*Directions for this task*.
Go to the line holding "You are a computer-use" in the data below. Return it and each line after it through the last, exactly, and skip the pictures.

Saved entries
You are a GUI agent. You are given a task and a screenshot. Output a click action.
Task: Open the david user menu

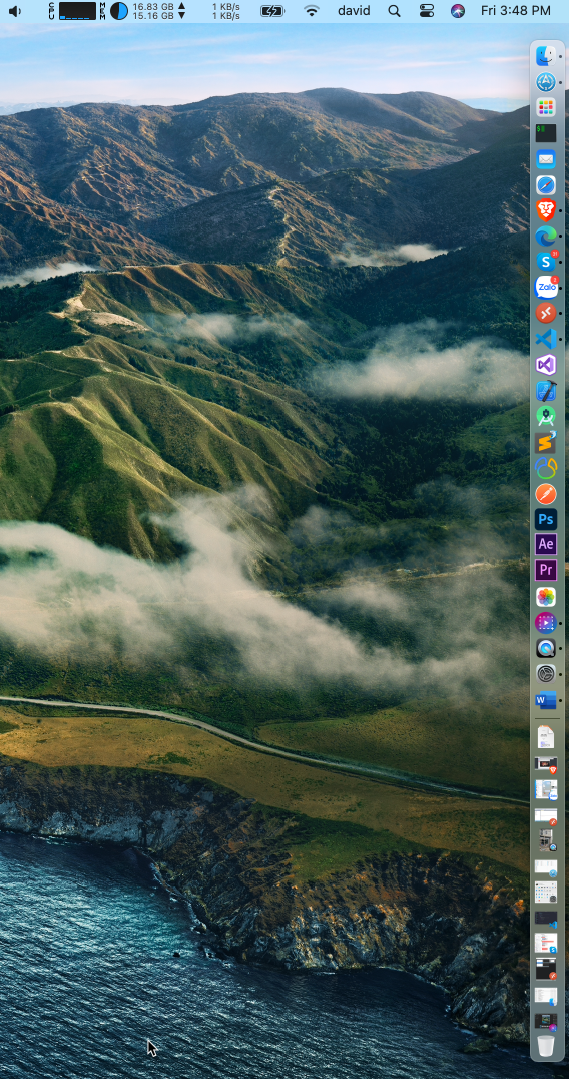[354, 11]
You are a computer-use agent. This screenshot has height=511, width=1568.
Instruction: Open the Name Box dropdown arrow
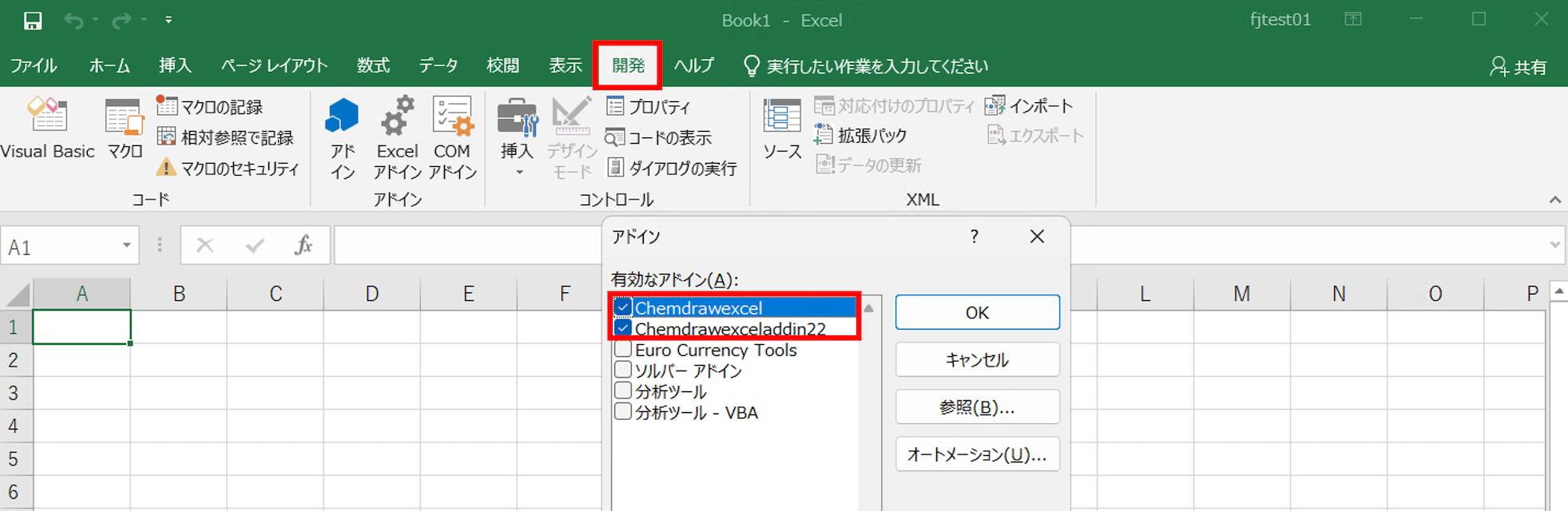(126, 246)
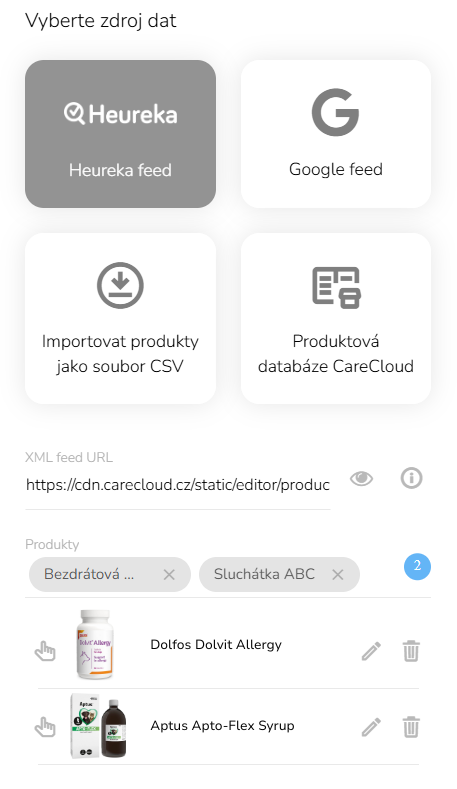The height and width of the screenshot is (789, 457).
Task: Click hand drag handle for Aptus Apto-Flex
Action: click(45, 727)
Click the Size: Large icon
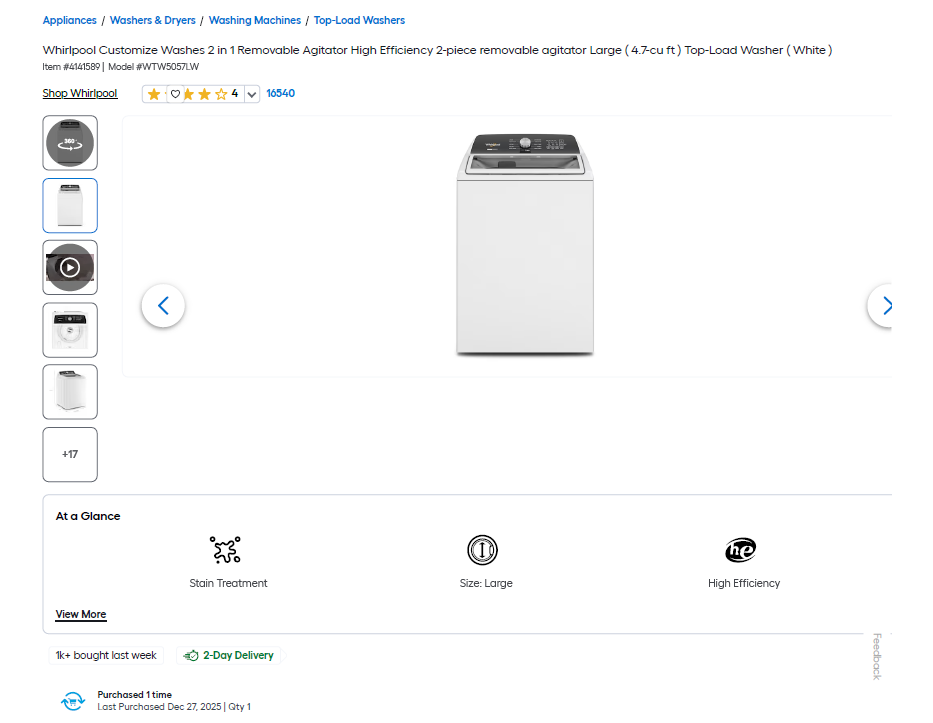This screenshot has height=723, width=933. pos(482,550)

*Exercise result*.
You are a computer-use agent. This screenshot has height=511, width=1568.
Instruction: Open the Name Box dropdown arrow
(126, 246)
The height and width of the screenshot is (789, 457).
Task: Click hand drag handle for Aptus Apto-Flex
Action: click(45, 727)
Click the Size: Large icon
This screenshot has height=723, width=933. pos(482,550)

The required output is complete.